** Opening Available data block **

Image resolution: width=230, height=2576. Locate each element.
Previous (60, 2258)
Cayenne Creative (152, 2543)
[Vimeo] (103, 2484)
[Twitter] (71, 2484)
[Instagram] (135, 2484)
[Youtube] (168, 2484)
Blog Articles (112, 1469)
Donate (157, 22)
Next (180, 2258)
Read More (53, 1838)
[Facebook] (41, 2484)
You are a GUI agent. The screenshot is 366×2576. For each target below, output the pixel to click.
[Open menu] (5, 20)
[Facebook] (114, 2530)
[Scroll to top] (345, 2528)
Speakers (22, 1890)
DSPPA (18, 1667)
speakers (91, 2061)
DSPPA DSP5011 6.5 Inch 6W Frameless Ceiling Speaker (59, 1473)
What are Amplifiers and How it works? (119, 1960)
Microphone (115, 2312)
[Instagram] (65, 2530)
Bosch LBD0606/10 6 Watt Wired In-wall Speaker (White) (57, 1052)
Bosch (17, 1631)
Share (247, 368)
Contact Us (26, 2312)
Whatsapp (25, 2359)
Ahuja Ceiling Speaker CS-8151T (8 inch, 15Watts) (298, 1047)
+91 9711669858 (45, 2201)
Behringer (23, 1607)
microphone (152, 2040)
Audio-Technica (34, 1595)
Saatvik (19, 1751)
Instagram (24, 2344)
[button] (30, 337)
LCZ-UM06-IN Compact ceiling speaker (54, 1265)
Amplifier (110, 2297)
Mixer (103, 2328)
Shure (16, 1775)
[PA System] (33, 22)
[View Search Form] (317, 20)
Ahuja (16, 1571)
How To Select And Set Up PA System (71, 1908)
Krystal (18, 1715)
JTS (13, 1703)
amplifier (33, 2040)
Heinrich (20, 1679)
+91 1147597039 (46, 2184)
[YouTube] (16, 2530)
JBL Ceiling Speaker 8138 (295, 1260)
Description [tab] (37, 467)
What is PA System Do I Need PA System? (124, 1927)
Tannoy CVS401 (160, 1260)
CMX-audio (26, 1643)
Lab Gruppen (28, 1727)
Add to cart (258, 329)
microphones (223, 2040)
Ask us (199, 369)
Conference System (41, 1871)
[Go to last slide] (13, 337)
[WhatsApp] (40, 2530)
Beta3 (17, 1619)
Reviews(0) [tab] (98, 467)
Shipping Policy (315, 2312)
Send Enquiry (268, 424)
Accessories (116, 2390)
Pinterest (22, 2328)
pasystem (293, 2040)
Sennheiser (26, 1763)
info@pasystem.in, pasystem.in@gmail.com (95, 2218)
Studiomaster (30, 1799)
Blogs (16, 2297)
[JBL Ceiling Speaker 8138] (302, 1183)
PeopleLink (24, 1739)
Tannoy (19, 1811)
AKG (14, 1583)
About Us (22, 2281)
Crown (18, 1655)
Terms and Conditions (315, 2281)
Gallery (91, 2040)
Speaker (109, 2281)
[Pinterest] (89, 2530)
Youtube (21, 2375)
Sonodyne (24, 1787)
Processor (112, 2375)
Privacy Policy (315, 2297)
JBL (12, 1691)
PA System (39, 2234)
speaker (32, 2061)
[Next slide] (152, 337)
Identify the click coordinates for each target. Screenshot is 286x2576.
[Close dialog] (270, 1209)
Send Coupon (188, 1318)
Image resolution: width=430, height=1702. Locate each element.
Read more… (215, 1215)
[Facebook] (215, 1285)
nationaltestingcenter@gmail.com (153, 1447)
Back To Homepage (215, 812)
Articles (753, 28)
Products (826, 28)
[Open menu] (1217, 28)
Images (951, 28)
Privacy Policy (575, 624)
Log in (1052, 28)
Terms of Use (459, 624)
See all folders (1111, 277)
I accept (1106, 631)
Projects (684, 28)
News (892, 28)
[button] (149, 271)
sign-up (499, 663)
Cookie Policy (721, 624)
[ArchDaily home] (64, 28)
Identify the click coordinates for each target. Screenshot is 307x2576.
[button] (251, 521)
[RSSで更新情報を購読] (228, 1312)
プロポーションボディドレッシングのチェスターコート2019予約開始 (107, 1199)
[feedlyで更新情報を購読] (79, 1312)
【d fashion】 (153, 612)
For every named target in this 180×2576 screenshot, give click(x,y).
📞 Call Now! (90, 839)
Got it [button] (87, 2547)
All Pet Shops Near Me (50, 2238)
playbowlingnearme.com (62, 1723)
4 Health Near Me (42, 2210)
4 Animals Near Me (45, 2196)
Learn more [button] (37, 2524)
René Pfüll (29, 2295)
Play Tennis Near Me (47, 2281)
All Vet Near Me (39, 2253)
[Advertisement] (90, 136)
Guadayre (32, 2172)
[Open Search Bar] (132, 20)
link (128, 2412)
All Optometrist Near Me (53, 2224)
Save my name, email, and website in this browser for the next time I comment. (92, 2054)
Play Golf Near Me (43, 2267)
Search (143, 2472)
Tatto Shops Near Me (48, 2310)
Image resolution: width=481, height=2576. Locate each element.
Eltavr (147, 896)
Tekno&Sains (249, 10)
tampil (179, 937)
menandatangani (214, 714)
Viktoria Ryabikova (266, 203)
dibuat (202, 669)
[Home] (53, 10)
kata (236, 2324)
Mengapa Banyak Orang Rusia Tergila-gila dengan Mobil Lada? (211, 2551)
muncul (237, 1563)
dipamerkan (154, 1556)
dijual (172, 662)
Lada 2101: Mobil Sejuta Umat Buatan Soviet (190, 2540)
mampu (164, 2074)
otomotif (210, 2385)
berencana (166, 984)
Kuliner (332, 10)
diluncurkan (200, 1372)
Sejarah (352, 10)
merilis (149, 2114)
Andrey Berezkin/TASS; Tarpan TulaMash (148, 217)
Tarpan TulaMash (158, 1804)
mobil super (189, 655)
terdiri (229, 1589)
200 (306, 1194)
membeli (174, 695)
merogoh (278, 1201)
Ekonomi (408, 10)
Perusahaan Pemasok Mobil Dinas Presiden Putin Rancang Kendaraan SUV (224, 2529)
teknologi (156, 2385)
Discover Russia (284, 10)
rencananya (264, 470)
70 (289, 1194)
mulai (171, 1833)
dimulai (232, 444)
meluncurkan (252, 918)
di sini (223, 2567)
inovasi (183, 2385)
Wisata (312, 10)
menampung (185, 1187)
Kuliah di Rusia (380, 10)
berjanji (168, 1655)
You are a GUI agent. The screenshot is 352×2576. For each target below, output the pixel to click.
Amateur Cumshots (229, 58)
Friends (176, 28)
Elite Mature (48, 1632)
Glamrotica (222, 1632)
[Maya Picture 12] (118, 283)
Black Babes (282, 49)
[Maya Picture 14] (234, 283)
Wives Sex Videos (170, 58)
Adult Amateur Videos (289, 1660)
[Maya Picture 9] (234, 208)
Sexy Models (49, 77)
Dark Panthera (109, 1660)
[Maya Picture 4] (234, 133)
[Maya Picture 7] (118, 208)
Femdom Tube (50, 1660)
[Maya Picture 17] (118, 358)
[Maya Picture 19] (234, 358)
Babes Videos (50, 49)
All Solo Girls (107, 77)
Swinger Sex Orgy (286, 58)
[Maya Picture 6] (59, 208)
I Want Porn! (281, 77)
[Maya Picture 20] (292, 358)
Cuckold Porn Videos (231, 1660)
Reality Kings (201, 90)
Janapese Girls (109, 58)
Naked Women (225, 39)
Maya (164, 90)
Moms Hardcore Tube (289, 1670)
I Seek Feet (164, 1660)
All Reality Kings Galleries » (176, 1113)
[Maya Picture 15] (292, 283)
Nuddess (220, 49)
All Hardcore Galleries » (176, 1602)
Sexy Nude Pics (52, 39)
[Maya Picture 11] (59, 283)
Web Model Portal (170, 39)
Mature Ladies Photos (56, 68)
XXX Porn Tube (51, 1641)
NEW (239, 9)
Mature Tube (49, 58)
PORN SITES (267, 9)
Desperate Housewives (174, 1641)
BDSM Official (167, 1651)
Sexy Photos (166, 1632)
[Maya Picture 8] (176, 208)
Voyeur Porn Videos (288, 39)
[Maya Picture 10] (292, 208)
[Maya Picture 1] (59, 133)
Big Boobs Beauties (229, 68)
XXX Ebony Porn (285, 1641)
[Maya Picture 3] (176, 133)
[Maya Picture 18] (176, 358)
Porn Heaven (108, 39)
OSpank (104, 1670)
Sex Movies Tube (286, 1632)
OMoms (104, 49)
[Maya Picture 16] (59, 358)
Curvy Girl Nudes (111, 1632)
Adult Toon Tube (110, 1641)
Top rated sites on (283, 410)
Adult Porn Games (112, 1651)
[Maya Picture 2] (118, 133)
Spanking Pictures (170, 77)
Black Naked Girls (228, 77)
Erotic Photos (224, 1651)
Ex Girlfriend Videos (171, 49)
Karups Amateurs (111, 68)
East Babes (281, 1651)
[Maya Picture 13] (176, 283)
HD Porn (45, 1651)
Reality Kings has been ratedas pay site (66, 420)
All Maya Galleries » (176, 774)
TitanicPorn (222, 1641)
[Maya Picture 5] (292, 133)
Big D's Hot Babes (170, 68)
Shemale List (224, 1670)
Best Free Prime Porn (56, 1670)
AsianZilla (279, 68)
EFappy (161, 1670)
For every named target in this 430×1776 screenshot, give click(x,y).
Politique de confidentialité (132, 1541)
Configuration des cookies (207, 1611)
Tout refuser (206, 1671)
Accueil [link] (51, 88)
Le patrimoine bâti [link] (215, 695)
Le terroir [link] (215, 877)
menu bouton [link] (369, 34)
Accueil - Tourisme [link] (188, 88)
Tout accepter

** Closing Available data block **

▶ **Work to complete**: Could you reproduce, exactly, every line above from the line with "Speaker (109, 2281)" to the line with "[Close dialog] (270, 1209)", and no other line? Both ends count.

▶ **Reply to the task**:
Speaker (109, 2281)
[Pinterest] (89, 2530)
Youtube (21, 2375)
Sonodyne (24, 1787)
Processor (112, 2375)
Privacy Policy (315, 2297)
JBL (12, 1691)
PA System (39, 2234)
speaker (32, 2061)
[Next slide] (152, 337)
Identify the click coordinates for each target. Screenshot is 286x2576.
[Close dialog] (270, 1209)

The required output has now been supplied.